Onde mais temos Brigadeiro, se não na Aeronáutica? (O de chocolate não vale.)
Agora uma para nós, que nos referimos a cursos e disciplinas: a carga de vinte horas já é horária…
O pleonasmo intencional, por sua vez, usado como recurso de estilo, é perfeitamente aceitável. Manuel Bandeira escreveu que “Chovia uma triste chuva de resignação”, para reforçar a expressividade do verbo chover; da mesma forma, Vinícius de Morais escreveu no Soneto da Fidelidade “E rir meu riso”, evidenciando a emoção; Chico Buarque utilizou o recurso em “me beija com a boca de hortelã”. Nesses casos, as redundâncias não são consideradas vícios, mas uma figura de linguagem, recurso estilístico usado propositalmente para reforçar o discurso.
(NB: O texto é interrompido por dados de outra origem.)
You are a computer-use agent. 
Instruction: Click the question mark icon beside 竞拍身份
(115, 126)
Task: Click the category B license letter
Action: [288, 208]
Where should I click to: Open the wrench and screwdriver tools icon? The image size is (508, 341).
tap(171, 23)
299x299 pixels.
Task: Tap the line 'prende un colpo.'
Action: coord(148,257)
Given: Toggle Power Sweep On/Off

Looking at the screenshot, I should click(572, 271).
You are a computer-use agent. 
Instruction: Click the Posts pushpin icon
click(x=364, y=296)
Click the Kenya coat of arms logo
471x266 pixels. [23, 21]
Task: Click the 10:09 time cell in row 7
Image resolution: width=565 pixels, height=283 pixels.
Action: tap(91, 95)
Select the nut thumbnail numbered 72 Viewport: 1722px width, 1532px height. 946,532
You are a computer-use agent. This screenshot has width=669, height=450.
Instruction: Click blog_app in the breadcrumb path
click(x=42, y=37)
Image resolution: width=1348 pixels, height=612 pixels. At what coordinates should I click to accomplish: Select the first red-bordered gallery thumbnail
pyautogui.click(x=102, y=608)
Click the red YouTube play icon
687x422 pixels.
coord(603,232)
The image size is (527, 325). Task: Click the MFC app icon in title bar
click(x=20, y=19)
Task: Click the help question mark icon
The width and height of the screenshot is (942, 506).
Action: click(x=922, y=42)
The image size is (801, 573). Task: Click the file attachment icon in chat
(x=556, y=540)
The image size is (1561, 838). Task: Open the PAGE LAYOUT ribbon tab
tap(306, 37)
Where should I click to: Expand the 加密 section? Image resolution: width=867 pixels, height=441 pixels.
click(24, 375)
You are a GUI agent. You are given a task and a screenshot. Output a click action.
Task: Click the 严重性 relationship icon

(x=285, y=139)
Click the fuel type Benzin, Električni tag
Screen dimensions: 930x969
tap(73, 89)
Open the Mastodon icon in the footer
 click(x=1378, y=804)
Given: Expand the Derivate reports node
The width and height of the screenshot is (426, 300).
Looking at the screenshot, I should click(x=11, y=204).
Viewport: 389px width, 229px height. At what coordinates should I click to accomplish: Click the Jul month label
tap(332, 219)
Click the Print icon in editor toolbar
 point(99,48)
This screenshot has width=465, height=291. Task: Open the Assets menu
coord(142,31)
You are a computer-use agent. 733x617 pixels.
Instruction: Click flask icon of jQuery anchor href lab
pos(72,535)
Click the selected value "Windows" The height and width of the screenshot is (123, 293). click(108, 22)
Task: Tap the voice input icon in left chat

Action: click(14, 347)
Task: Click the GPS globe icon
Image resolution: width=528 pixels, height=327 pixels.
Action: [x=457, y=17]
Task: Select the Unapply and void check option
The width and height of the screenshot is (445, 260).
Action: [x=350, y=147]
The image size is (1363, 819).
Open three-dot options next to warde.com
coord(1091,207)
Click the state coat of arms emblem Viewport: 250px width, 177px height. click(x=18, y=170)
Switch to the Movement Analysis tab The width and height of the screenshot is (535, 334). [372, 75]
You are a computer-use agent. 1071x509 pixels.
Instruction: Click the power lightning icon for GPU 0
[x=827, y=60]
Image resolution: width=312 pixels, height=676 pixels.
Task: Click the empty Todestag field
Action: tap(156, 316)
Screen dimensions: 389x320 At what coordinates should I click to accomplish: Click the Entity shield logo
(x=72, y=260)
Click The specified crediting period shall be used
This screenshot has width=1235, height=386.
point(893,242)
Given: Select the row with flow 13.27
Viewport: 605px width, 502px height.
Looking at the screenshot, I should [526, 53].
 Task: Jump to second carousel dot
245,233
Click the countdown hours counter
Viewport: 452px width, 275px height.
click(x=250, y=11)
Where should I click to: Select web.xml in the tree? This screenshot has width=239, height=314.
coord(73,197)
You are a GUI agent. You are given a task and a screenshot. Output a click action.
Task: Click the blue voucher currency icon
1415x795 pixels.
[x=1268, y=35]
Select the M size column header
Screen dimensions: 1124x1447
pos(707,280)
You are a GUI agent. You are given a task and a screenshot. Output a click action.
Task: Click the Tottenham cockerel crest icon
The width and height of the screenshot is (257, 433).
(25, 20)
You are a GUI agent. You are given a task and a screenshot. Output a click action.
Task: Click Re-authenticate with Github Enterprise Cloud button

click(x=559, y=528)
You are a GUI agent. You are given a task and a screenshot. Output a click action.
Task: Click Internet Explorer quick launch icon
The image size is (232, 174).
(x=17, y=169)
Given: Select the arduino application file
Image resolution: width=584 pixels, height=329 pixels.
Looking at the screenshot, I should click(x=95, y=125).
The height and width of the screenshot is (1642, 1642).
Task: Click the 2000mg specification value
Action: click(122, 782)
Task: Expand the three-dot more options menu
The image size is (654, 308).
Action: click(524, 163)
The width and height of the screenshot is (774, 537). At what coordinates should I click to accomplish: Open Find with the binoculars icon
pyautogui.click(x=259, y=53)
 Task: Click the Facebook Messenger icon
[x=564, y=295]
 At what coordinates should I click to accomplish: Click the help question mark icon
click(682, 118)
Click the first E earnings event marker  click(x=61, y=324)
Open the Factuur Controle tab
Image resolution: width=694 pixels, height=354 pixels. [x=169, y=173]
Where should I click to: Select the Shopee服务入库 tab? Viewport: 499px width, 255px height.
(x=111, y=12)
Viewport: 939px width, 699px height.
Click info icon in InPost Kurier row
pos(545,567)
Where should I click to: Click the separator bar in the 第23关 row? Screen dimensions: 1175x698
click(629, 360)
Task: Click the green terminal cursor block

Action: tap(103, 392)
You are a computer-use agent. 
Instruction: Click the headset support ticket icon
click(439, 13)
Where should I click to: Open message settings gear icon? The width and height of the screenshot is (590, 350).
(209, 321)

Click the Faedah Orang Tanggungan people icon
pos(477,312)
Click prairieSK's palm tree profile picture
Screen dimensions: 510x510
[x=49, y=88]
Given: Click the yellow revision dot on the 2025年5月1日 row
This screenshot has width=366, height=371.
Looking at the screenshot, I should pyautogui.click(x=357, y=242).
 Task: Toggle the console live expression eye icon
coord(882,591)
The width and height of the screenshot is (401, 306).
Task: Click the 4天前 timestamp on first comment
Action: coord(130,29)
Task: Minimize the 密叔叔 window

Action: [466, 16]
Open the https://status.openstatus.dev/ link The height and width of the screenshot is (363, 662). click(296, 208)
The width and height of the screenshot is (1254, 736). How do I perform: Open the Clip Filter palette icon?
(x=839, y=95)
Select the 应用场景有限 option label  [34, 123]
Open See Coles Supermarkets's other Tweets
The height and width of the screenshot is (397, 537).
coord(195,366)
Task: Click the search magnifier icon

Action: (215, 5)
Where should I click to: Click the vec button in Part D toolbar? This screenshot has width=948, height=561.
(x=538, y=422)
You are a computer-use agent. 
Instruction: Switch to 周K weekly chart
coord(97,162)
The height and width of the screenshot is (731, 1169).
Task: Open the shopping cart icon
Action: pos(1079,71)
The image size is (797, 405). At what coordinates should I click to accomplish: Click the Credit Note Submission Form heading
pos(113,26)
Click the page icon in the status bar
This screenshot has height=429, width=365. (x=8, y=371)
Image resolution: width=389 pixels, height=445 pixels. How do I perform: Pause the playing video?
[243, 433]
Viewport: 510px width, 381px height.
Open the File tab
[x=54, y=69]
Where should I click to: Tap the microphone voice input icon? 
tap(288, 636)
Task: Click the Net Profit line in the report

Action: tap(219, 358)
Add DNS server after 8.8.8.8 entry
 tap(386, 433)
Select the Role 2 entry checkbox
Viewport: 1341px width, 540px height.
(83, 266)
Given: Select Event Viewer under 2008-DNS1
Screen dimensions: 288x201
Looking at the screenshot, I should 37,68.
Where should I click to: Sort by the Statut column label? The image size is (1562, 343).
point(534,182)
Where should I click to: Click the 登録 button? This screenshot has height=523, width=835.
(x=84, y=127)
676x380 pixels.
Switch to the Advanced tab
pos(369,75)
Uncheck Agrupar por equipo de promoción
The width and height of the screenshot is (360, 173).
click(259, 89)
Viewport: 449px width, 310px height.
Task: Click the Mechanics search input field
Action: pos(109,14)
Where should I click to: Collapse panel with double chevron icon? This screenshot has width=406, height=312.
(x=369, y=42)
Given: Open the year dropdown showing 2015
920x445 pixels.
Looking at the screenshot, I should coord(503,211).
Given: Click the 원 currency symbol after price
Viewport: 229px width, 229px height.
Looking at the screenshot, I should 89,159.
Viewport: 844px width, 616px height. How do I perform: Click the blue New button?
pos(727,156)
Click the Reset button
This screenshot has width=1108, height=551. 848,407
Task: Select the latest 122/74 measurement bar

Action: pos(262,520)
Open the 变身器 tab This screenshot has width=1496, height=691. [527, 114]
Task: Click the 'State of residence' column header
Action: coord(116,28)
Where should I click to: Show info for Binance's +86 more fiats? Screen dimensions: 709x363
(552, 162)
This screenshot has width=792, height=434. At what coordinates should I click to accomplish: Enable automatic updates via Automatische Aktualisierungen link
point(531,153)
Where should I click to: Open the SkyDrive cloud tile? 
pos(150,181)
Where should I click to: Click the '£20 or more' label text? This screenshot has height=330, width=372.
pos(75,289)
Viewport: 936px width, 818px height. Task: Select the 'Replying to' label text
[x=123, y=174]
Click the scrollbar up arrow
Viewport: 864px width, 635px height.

Eu sei, nem todos se incomodam com os pleonasmos, que usamos tão espontaneamente; creio que somos, por natureza, redundantes, e o fenômeno certamente não fica restrito aos iletrados. Mas quando os vejo com meus próprios olhos, ou ouço com meus ouvidos, eles me inquietam. Não consigo deixar de pensar, quando leio “água mineral”, se porventura existe alguma água animal ou vegetal…
Como conclusão final, continuo ainda mantendo a mesma opinião pessoal: é possível criar novos hábitos linguísticos e, com um sorriso no rosto, tirar de letra o pleonasmo vicioso. E para ajudar, fica a dica de Carlos Drummond de Andrade: “Escrever é cortar palavras”.